Clara Sola (2022) de Nathalie Alvarez Mesén

par Selenie  -  9 Juin 2022, 08:36  -  #Critiques de films

Premier long métrage pour la réalisatrice-scénariste suédo-costa-ricaine Nathalie Alvarez Mesén après plusieurs courts dont "Inte Bla" (2011), "Letting Go" (2016) ou "Submerged" (2018). Alors que la cinéaste a surtout tourné dans son pays d'adoption la Suède ou aux Etats-Unis, pour son film elle a décidé de revenir au Costa Rica pour sa première oeuvre dans sa langue maternelle. Elle précise : "Même si le film est situé dan sun lieu fictif qui se rapporte esthétiquement à de nombreux endroits en Amérique latine (et comme je suis aussi suédoise, nous y avons même ajouté quelques touches scandinaves discrètes ça et là), c'est aussi très costaricain." Elle a co-signé le scénario avec Maria Camila Arias, connue pour son travail sur le très beau "Les Oiseaux de Passage" (2018) de Cristina Gallego et Ciro Guerra. La cinéaste dit s'être aussi inspiré de sa propre famille nombreuse et composée essentiellement de femmes... Dans un village reculé du Costa Rica, une femme de 40 ans renfermée sur elle-même vit sous l'influence et le contrôle de sa mère, matriarche spirituelle et religieuse de la communauté. Mais petit à petit elle va vouloir s'émanciper des conventions qu'on lui a inculquées et imposées et va s'éveiller par elle-même aux sens... 

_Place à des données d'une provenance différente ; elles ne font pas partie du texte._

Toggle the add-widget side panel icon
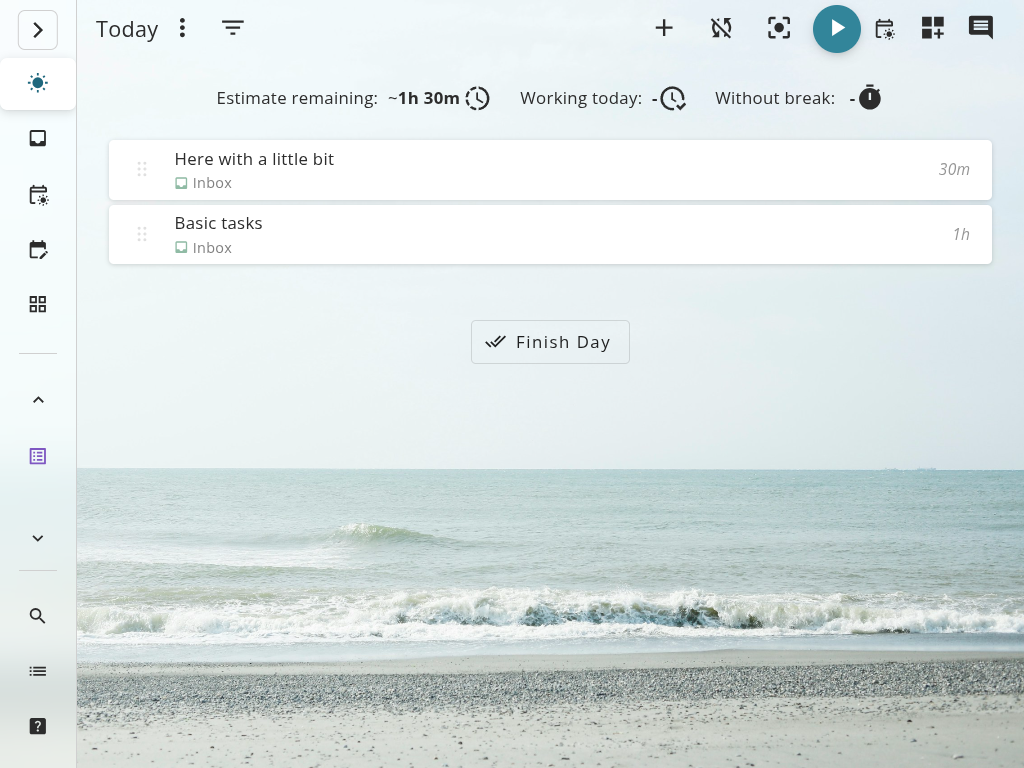Screen dimensions: 1024x768 (932, 28)
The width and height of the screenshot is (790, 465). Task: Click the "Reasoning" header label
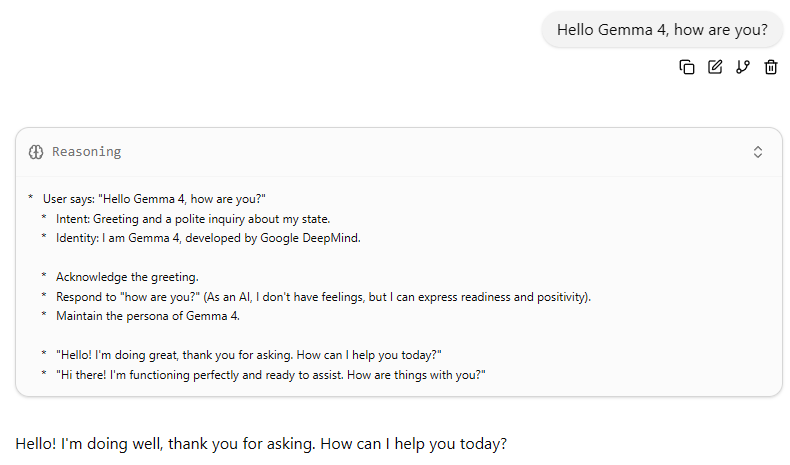86,152
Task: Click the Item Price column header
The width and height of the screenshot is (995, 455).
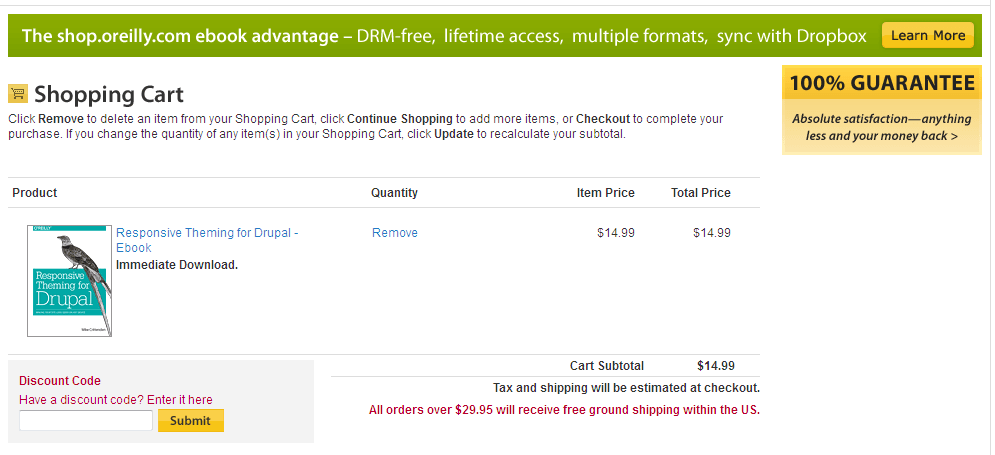Action: point(605,193)
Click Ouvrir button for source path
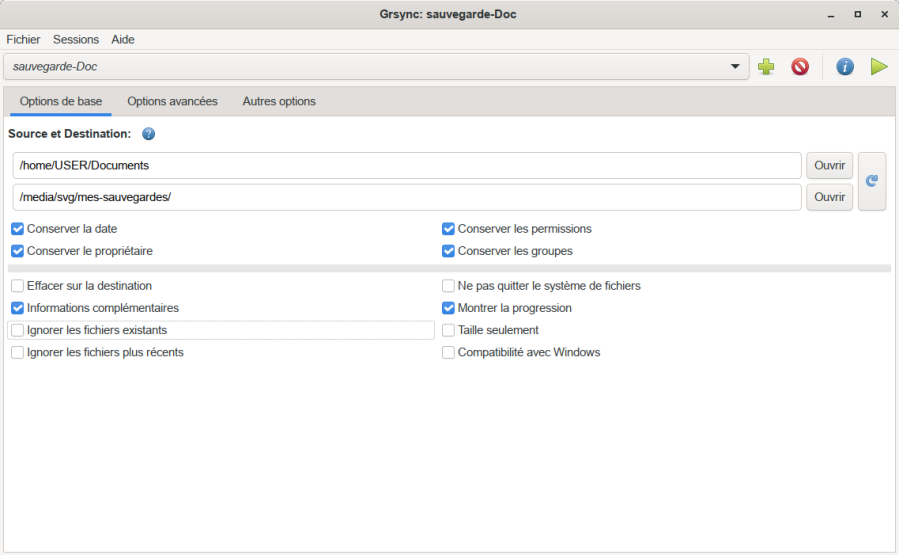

Le casting est essentiellement composé d'inconnus et/ou d'amateurs avec quatre rôles principaux incarnés par Wendy Chinchilla Araya pour la femme de 40 ans, Flor Maria Vargas Chaves pour la mère, Daniel Castaneda Rincon pour l'homme et enfin la toute jeune Ana Julia Poras Espinoza... On suit une "vieille fille" de 40 ans qui semble n'avoir jamais eu en main son destin, obéïssant au doigt et à l'oeil à sa mère aussi dévôte qu'intolérante, une mère qu'on devine avoir due gagner en autorité chamanique par le biais de sa fille qui aurait vu la Vierge Marie un jour et qui aurait un don de guérisseuse depuis. Une "vieille fille" de 40 ans dont la virginité assure la vérité de "Sainte Clara" et qu'il faut donc sauvegarder coûte que coûte quitte à organiser la vie familiale comme une prison pour Clara, la protégeant des tentations sexuelles et donc des hommes. Mais Clara à une nièce de 15 ans, qui elle profite de son éveil à la sexualité sans sourciller et qui soudain, réveille aussi les désirs et les envies enfouis de Clara. C'est le début de la fin. On décèle au début que les dons de Clara semblent toute la vie de sa mère alors que la principale intéressée ne semble pas y croire plus que ça, voir ne semble jamais l'avoir touchée et/ou intéressée (?!) Est-ce un réel don ou du charlatanisme ?! En tous cas deux lignes de dessinent au départ, la foi de la mère est si extrême qu'elle refuse de faire opérer Clara d'une scoliose très handicapante et qu'elle a fait de sa fille une prisonnière de sa propre secte, l'autre est que Clara s'est façonnée une vie isolée et intime en contact direct avec la faune et la flore environnante. Deux lignes qui vont se mouvoir vis à vis des désirs charnels qui chamboulent de plus en plus Clara, pauvre témoin des aventures sexuelles de sa jeune nièce. La religion est une prison, la frustration sexuelle la symbolique d'une privation de liberté. La force du film est d'allié un réalisme docu-fiction à un onirisme bucolique autour d'un drame déchirant, voir terrifiant.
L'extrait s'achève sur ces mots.